Alright; I am overdramatising the situation somewhat. Not getting into London for the third time in a row is a bit disappointing, but if I’m going to hang my chances of happiness on something, a 12 to 1 shot is a poor choice. In any case I have my health, and plenty more going for me besides.

Compare that with the thousands of families affected by cancer or heart disease; or the children born deaf or blind or both; or those afflicted both by mental illness and the stigma attached to it; and my disappointment at not getting through a marathon ballot is pretty pitiful. That said, I could do something about my disappointment AND help the less fortunate by taking up a charity place. Or could I?
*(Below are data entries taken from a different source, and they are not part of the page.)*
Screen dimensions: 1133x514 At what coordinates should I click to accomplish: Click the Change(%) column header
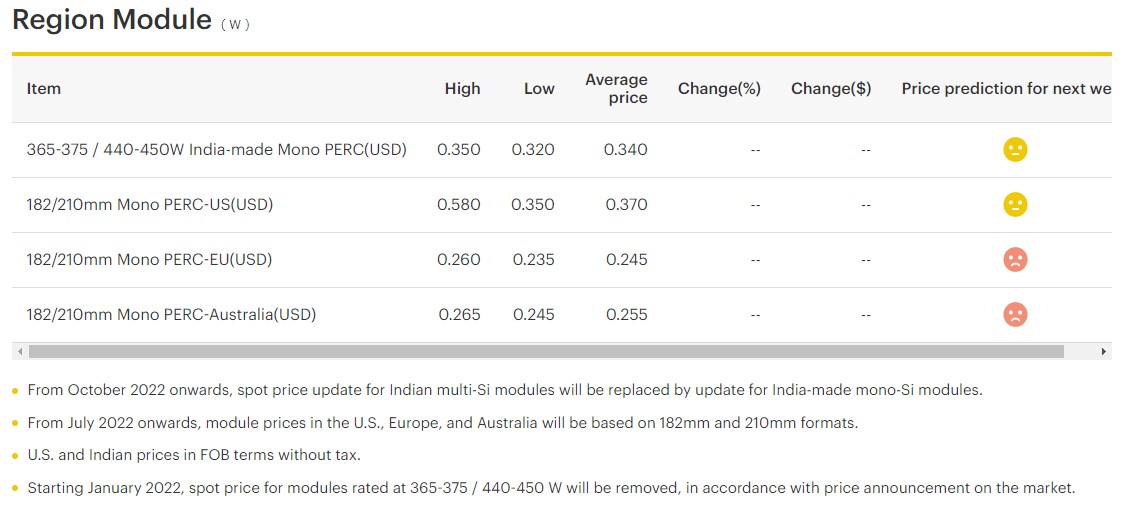pyautogui.click(x=719, y=88)
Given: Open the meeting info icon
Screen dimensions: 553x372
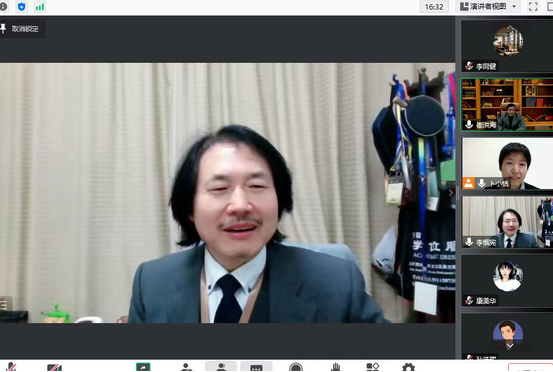Looking at the screenshot, I should tap(4, 6).
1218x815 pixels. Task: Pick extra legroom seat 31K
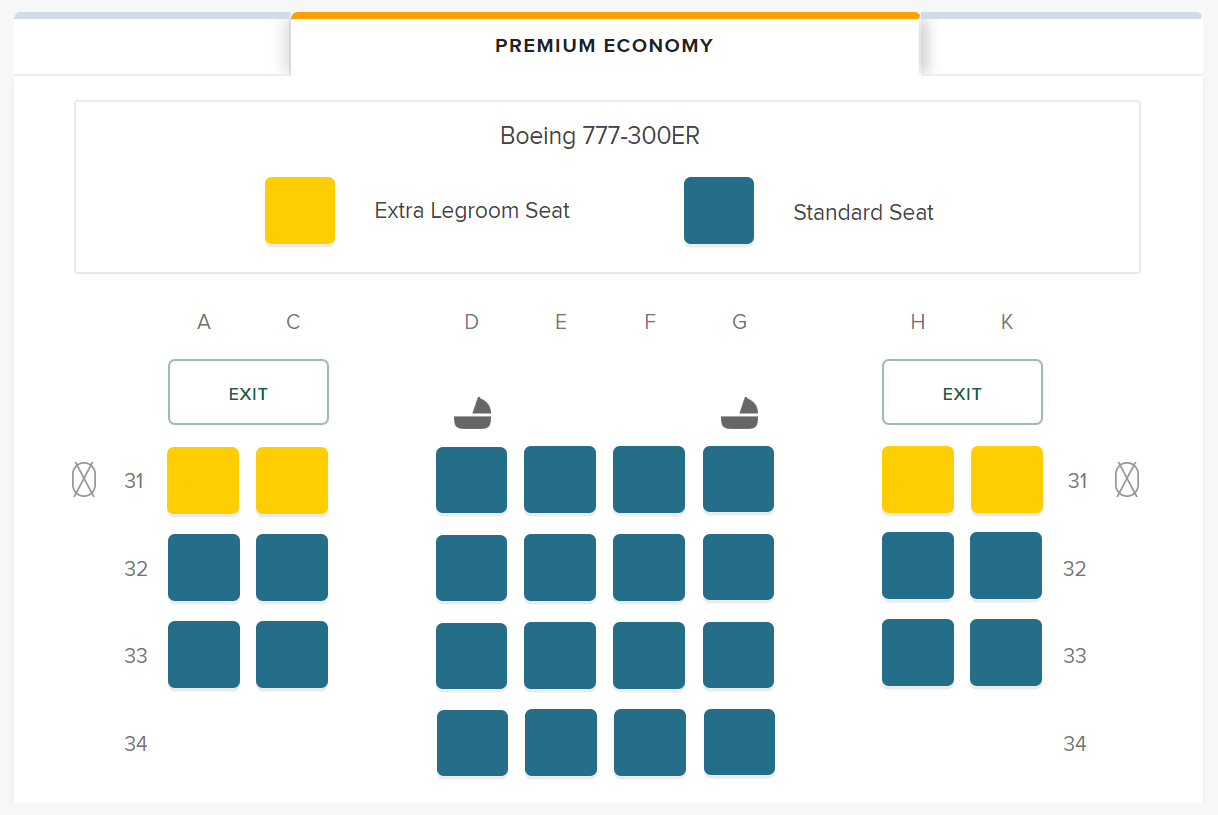1007,479
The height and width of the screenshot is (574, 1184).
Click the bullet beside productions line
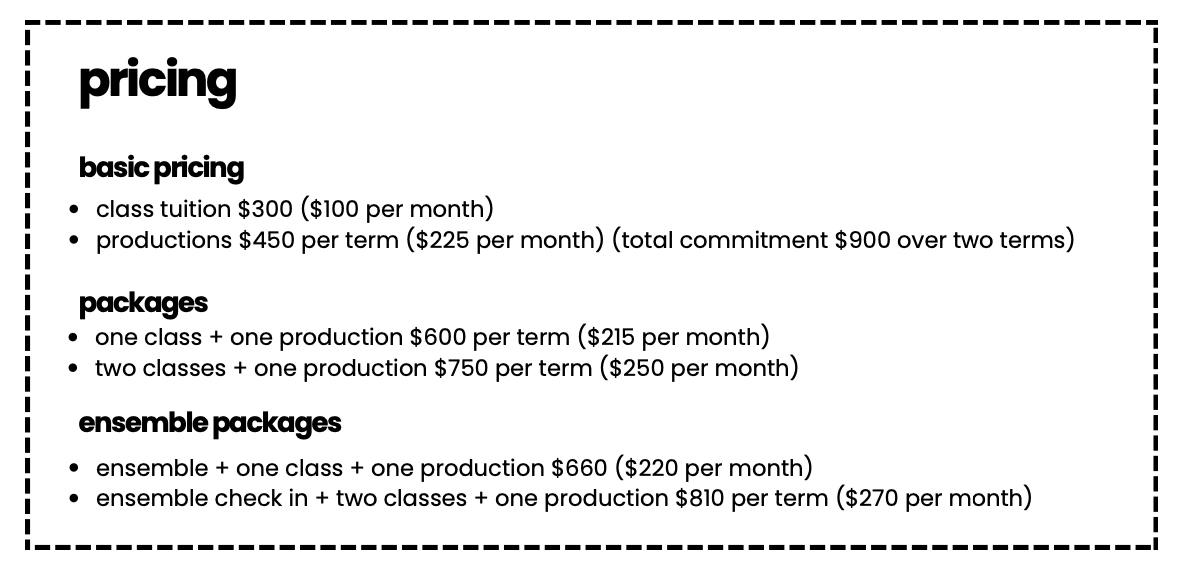(x=75, y=241)
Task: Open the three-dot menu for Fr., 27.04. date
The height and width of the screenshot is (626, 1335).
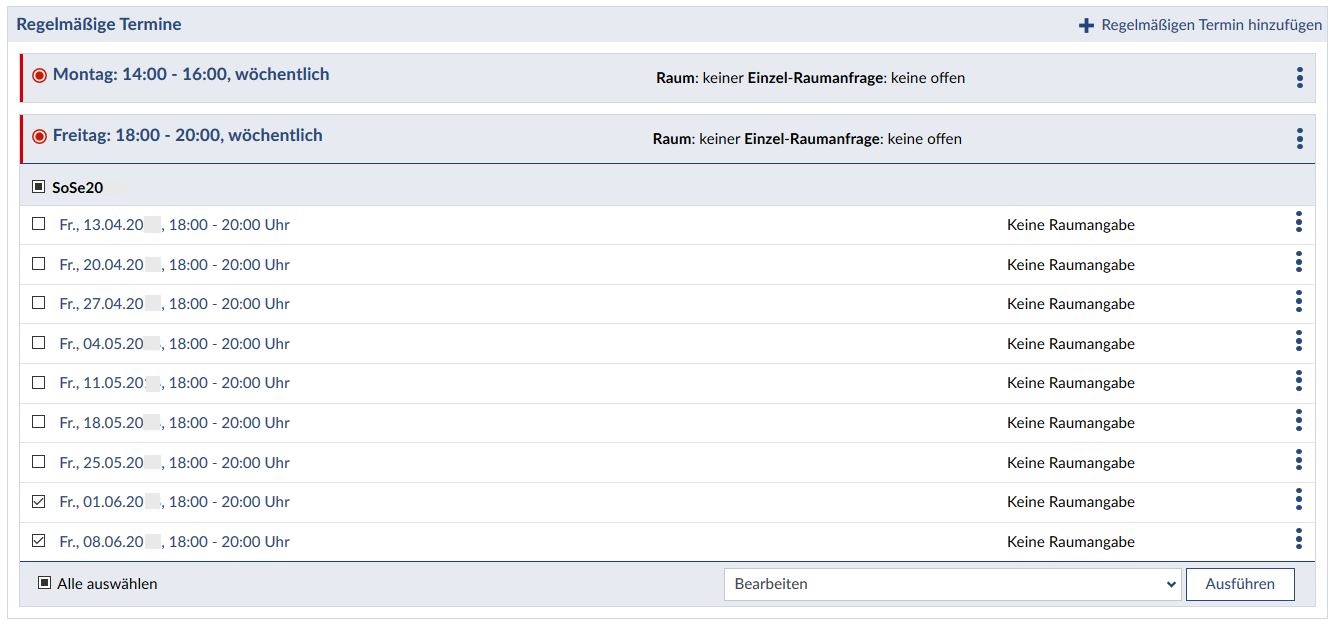Action: tap(1298, 302)
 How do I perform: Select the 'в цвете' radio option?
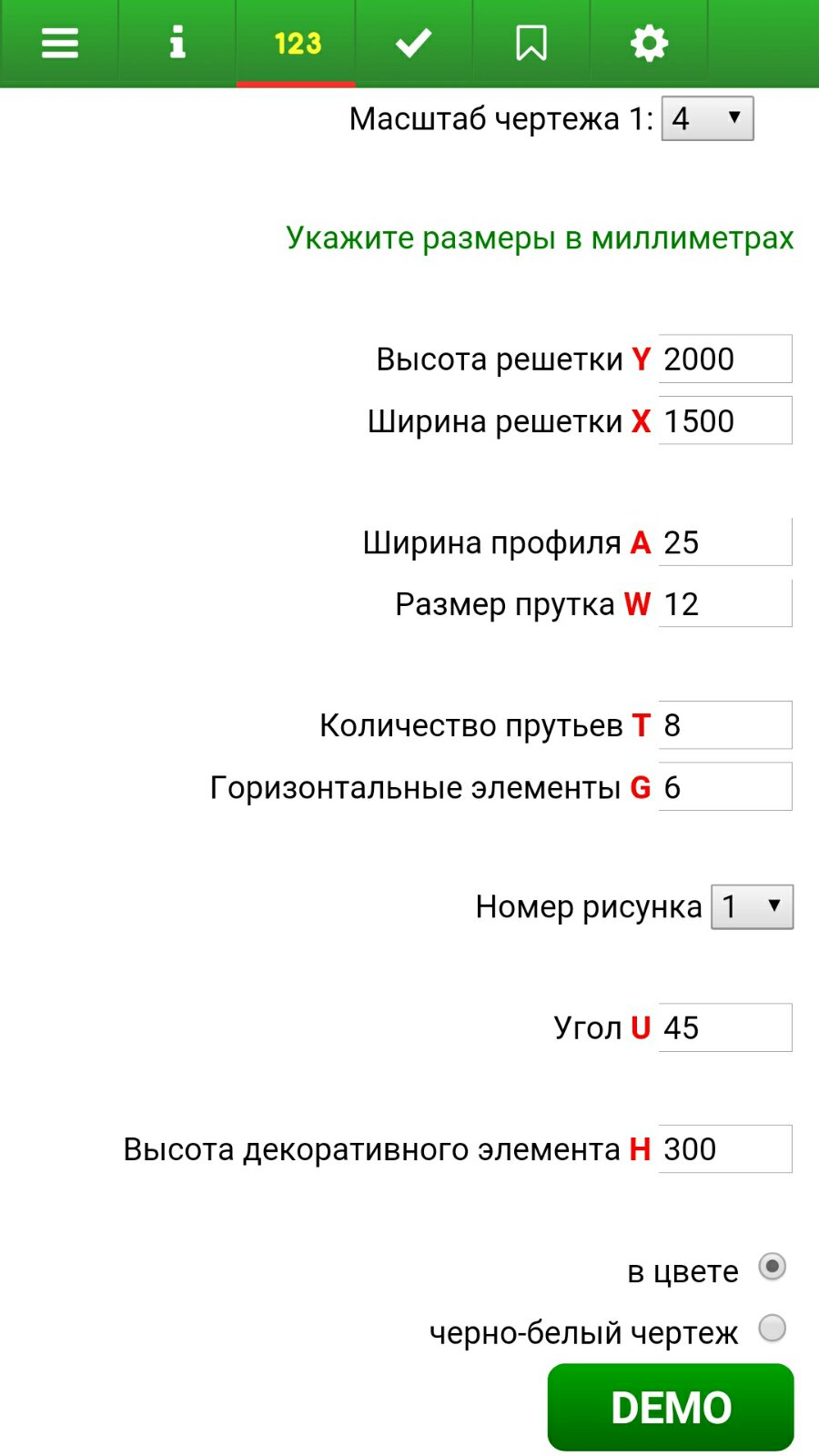click(772, 1267)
My reasons for wanting to run the London Marathon – and I only really want to run it once – are entirely personal: because it’s my hometown event and because it’s an experience like no other. I want to tick off another classic race on my list, not to test myself or to break a new boundary. But if my only chance of doing it is by asking my friends for sponsorship again then I’m effectively asking them to subsidise my hobby. I don’t feel right about doing that.

Many of the charities offering places for 2015 require a minimum donation target of £1800-£2000 per person. This is for very good reason – the event represents a huge opportunity for income (not to mention publicity) for these charities, and the London Marathon has a strong tradition of fundraising, fundamental to the ethos of the event ever since its inception in 1981. Not everyone can finish a marathon, and let’s be honest, sponsorship isn’t just for the 26.2 miles at the end but the 6 months of training leading up to it. It’s a no brainer really.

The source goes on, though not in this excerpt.